So then we come to Jesus and his parables. And here too we find essentially the same picture of a forgiving God. Yet today’s reading – like other parables- also has its challenge- the same implied in the Lord’s prayer ‘forgive us our trespasses as we forgive those who trespass against us’.  Bear in mind the explanation why Jesus tells this story: the Rabbis reckoned forgiving someone three times was pretty good: Peter suggests 7 times – Jesus goes off the scale: 77 or 490: translators differ. But there’s more to come. Just imagine a ruler who is owed 10,000 talents – that’s billions in our money, which is why I asked for a picture of it in the vaults of the Bank of England. As far as I know only one man has ever manged to get this much into debt – a recent  rogue trader with a French bank. Now the ruler’s response reminds me of Joseph.
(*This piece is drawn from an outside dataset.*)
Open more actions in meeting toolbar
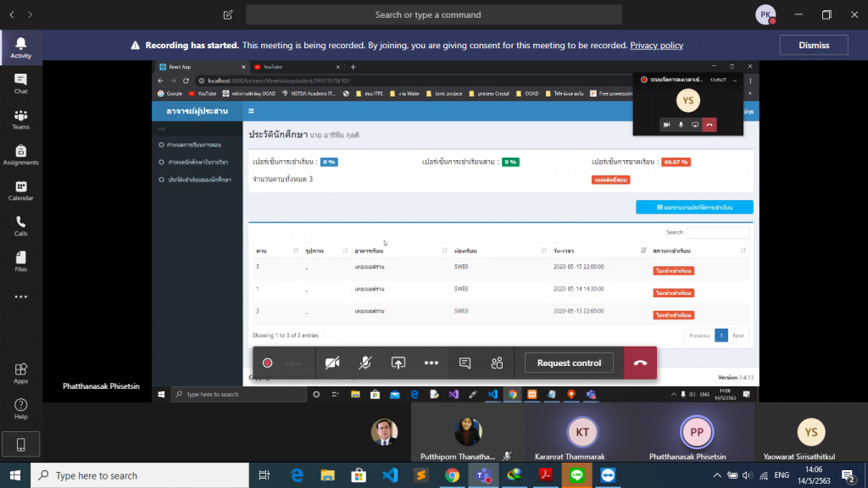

The translation ‘pity’ hardly does justice to the original (splanknistheis=compassion) a word describing Jesus’ response to leprosy – that’s how the ruler viewed the debtor.

But unfortunately the story doesn’t end here. The debtor is amazingly forgiven but then goes out to accost a fellow-servant who owes him a tiny amount by comparison with what he’s been let off  – measured in denarii (a single denarius being a day’s wages).  And that results in the fellow servants becoming as concerned about the treatment of that second ‘fellow-servant’ as about what happened to the first.

Which leads to a final scene where there is a day of reckoning such as we’ve encountered with some other parables. Cut out this ending and we’re in danger of saying God doesn’t mind whether we forgive others – whereas the Lord’s prayer makes it very clear God does mind whether we forgive others as well as asking for forgiveness. Feel the force of Jesus parable as it stands and it underlines that point– and brings home just how much we’ve been forgiven. When I think about all that gold I’m quite comfortable to speak of God’s forgiving love as limitless – but prefer ‘inclusive’ to  ‘unconditional’ to describe the response of the ruler in the final scene of this particular parable. According to Jesus his heavenly father forgives far more generously than we can imagine – but for that very reason will not tolerate an unforgiving attitude to others.

Village life tests relationships in a particular way. People talk enthusiastically about ‘community’ and so they should. But where we lose patience with those we see all too often and frequently have to forgive –then we need to remember this parable of Jesus. Sociologists have made the obvious observation that in small communities like villages conflicts can be especially sharp  but have more opportunity to be resolved . So if we can put into practice the guidance of today’s readings we can indeed find  harmony in places like ours.